The upshot is that $A_1$ is a UFD, its group of units is just $F^\times$, and every element of $V_1$ is prime in $A_1$.  Moreover, all the irreducible elements of $A_0$ which were not simple tensors now factor into simple tensors in $A_1$.
We can now repeat this construction starting with $A_1$ instead of $A_0$, to get an extension $A_2$ of $A_1$ with the same properties.  Namely, $A_2$ which is a UFD with unit group $F^\times$.  It is a quotient of a symmetric algebra $S(V_2)$ for some $V_2\supseteq V_1$ such that every element of $V_2$ is prime in $A_2$, and all the irreducible elements of $A_1$ which were not simple tensors now factor into simple tensors in $A_2$.

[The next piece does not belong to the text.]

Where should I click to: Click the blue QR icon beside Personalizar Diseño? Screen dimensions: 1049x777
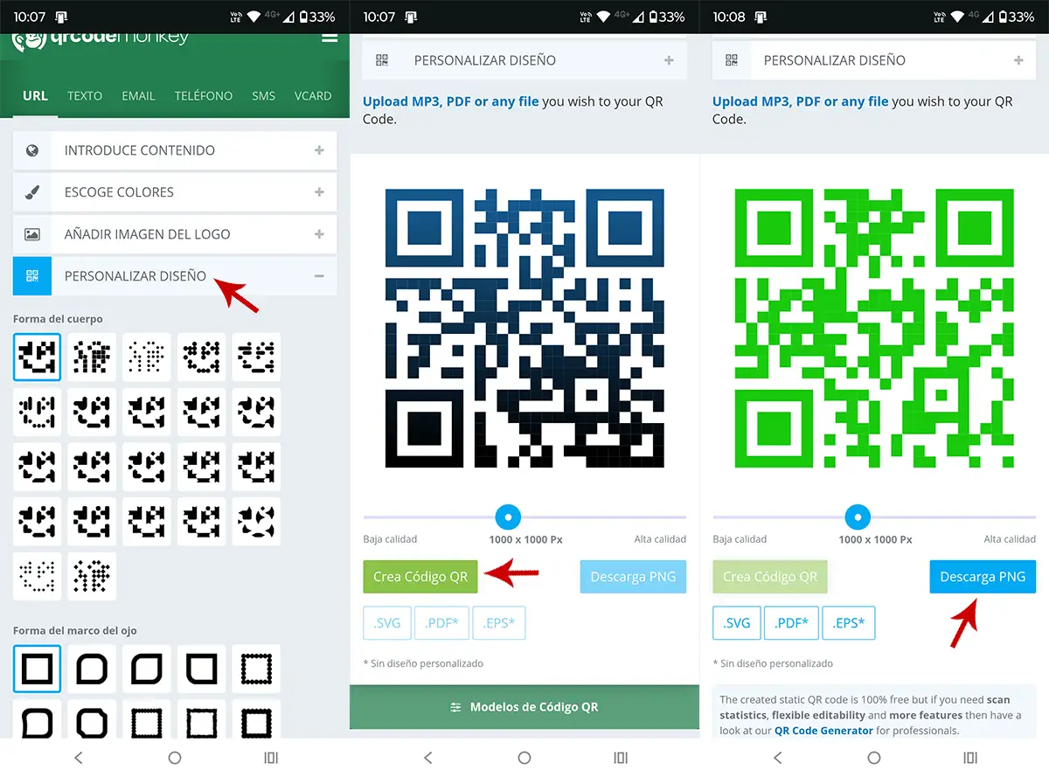tap(32, 276)
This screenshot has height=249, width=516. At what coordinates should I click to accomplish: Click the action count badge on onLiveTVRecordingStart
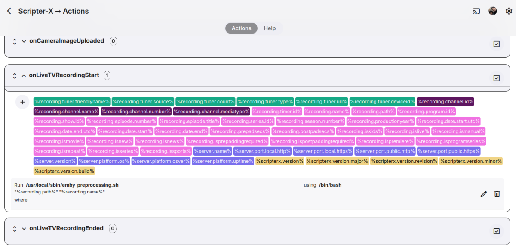[106, 75]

We repeat this construction to recursively build a chain of UFDs $$A_0\subseteq A_1\subseteq A_2\subseteq A_3\subseteq\dots$$ in the same way.  Now let $A$ be the direct limit of this chain.  Then $A^\times=F^\times$, and $A$ is a UFD, since the prime factorization of any element of $A_n$ stabiliizes after $A_{n+1}$ (since its factorization in $A_{n+1}$ uses only simple tensors, which will remain prime in each later stage of the construction).  We can consider it as a quotient of a symmetric algebra $S(V)$ where $V$ is the direct limt of the vector spaces $V_n$ corresponding to each $A_n$.  The prime elements of $A$ are exactly $V$, since any prime element in $A_n$ that was not a simple tensor gained a factorization in $A_{n+1}$, but any element of $V_n$ is prime in $A_n$ and remains prime in $A_m$ for all $m>n$.  Thus, every element of $A$ can be written uniquely as a simple tensor.